• TEXT:
------------------------------------------------------------------------
Highly sophisticated, educated people were cursing and assaulting others for limited gas and supplies. Homeowners that had their entire expensive beachfront homes destroyed in Rockaway Beach and Seagate for example were now homeless and bouncing from shelter to shelter. Looting was now prevalent in communities without power, water or much protection. One friend of mine in Rockaway was standing down with a gun as some looters opened his garage door to cause trouble – they fled when the gun was aimed at them. People were walking around like zombies, aimlessly trying to figure out how to start over again with nothing.

There's more at the link.

The author is using the article to promote a Web site offering financial services and perspectives that I personally would not use, but that doesn't diminish the usefulness of his 'lessons learned' description of events during and after Hurricane Sandy.  Recommended reading.



Joe said...

A good lesson that I think a lot of preppers miss and is mentioned here is to keep some cash on hand.
------------------------------------------------------------------------
• LISTED RECORDS:
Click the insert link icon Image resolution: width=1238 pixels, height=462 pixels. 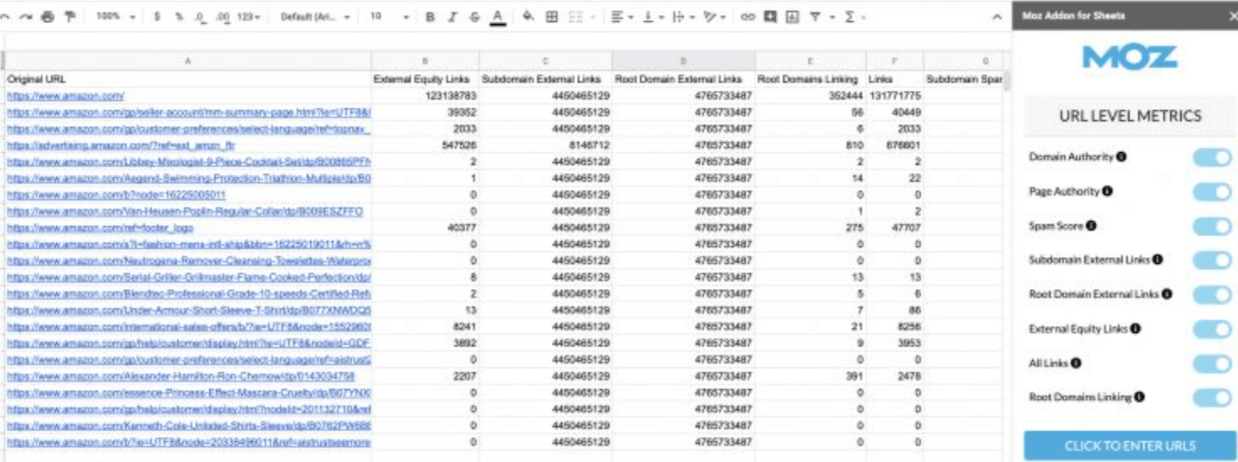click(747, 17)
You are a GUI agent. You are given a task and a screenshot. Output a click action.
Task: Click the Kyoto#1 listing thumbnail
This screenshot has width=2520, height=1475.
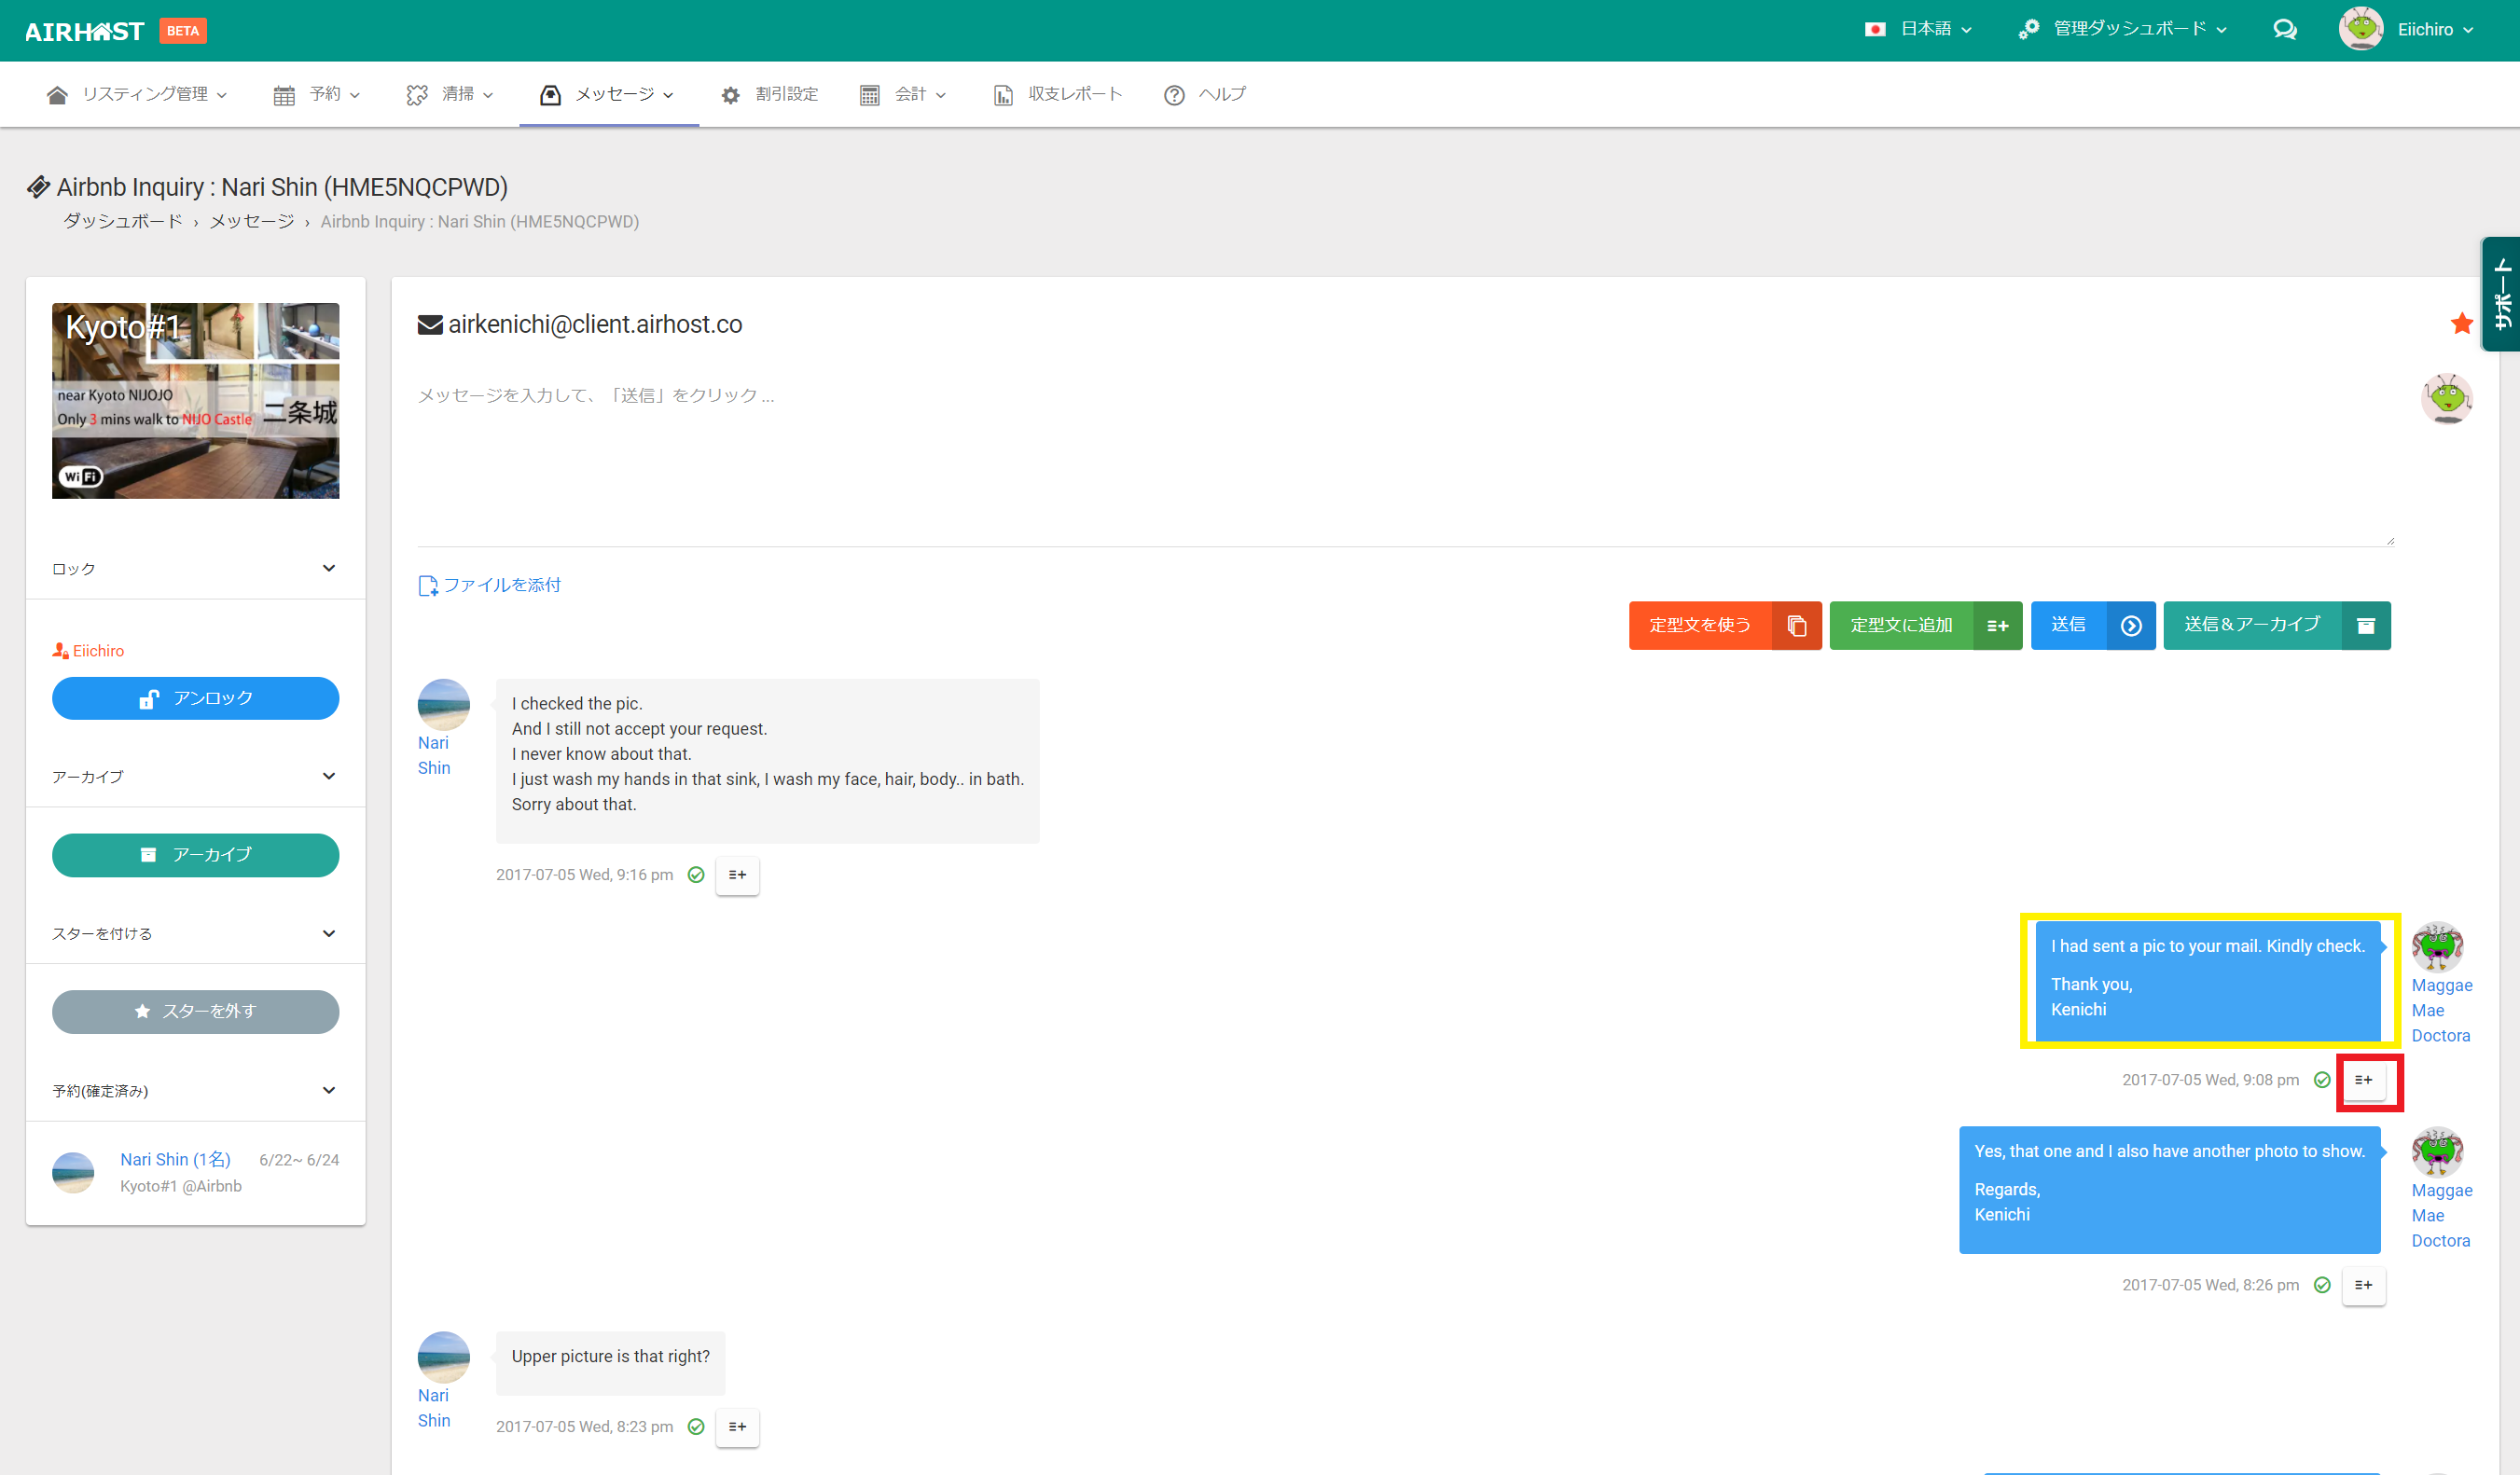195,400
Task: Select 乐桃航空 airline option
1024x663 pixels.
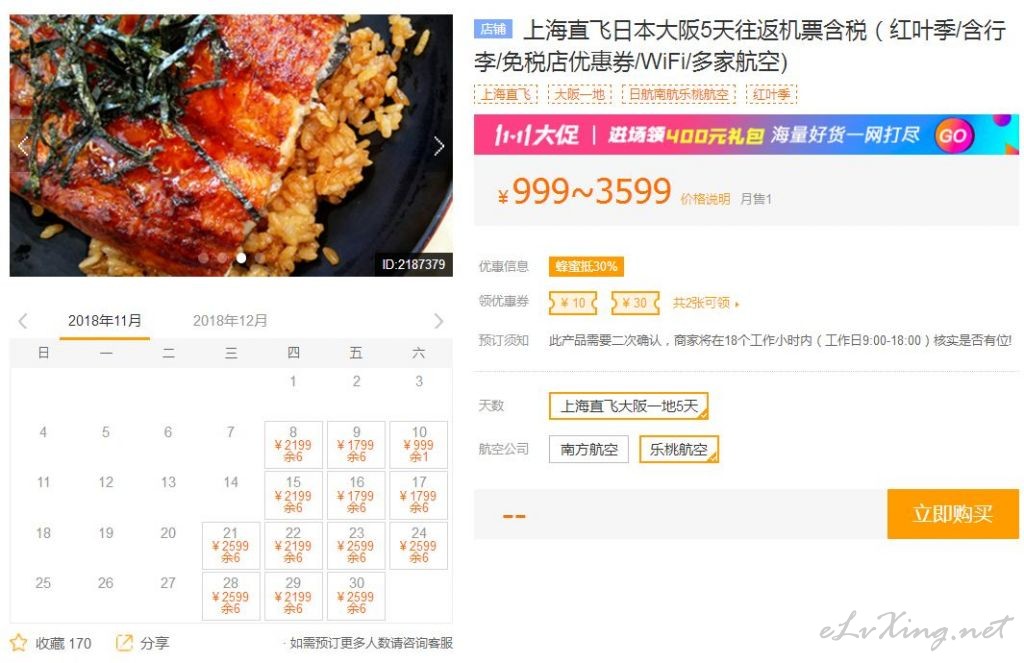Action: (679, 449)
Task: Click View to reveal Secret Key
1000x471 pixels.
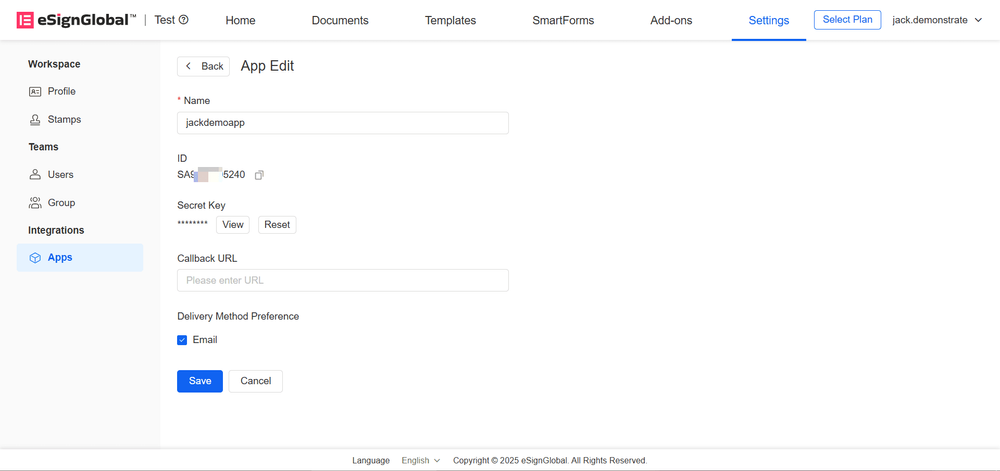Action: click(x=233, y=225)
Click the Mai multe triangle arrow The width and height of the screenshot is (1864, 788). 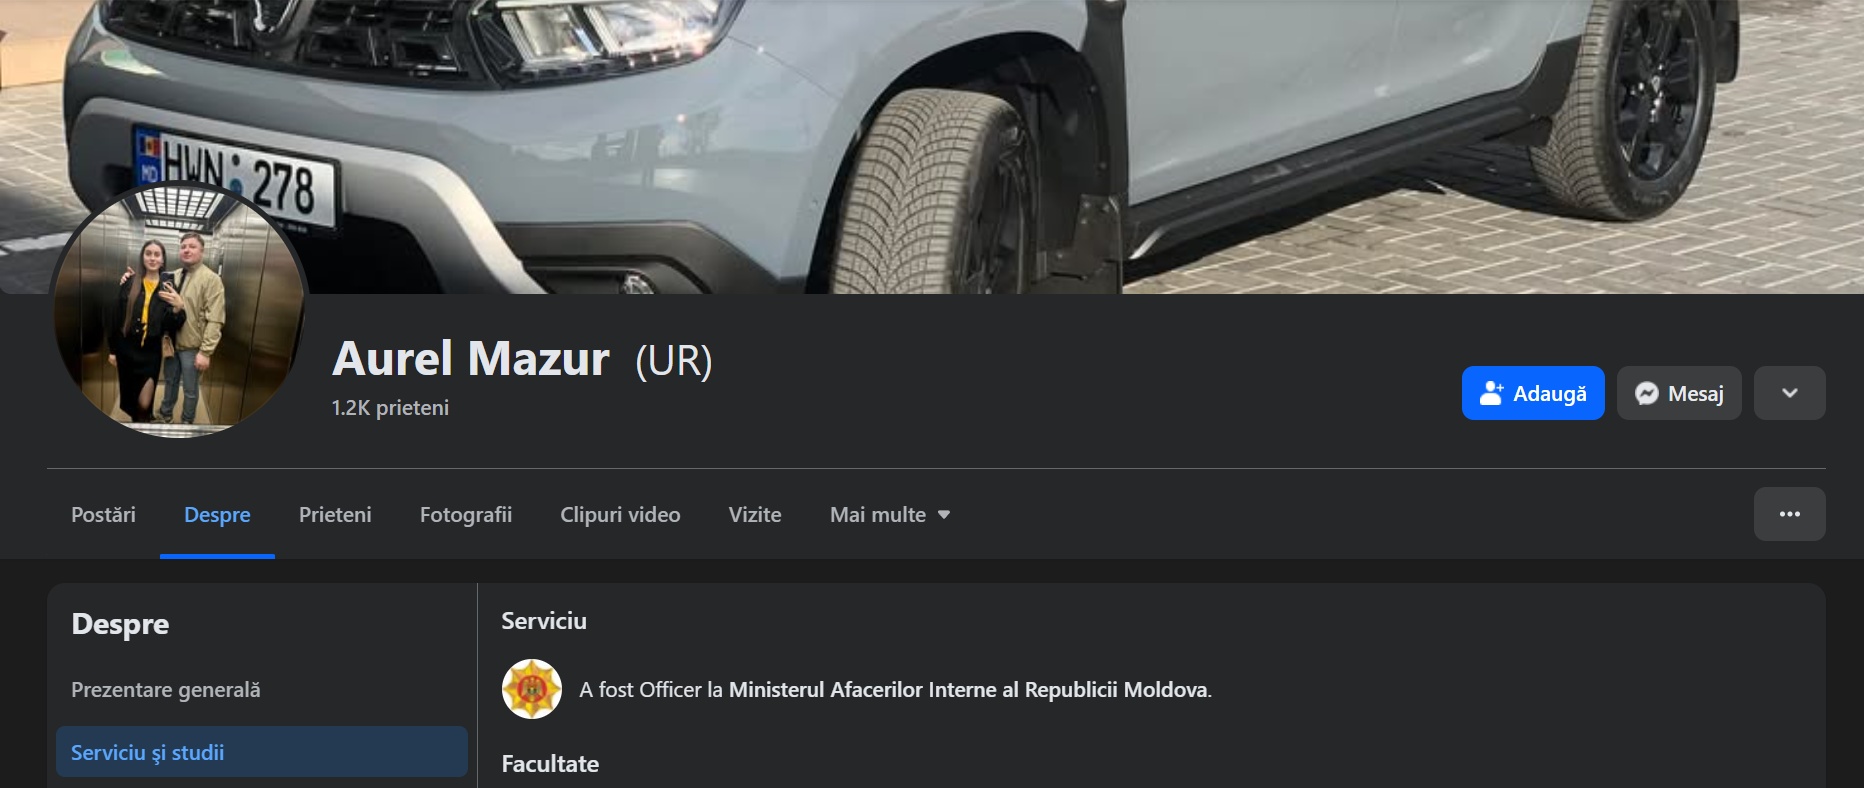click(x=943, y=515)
------------------------------------------------------------------------
• EXERCISE: Continue the Hurricane Sandy blog post from the point where it stops.

• EXERCISE RESPONSE:
More people are going cashless, using credit and debit cards but forget all it takes is the loss of power and those pieces of plastic are useless.

suburban said...

We had family in NYC during Sandy. They prepared by buying a small generator. Unlike many they also bought a gas can. I hope they bought oil and power extension cords. All too many bought generators, but no gas cans or fuel, and no oil for the generator. After Sandy hit they tried to buy fuel and something to carry it in. I wonder how many generators were ruined because they were run without oil?

suburban said...

Sweden has gone close to totally cashless, but is now recommending to their citizens that they keep cash on hand for emergencies! Good to see them making such a recommendation.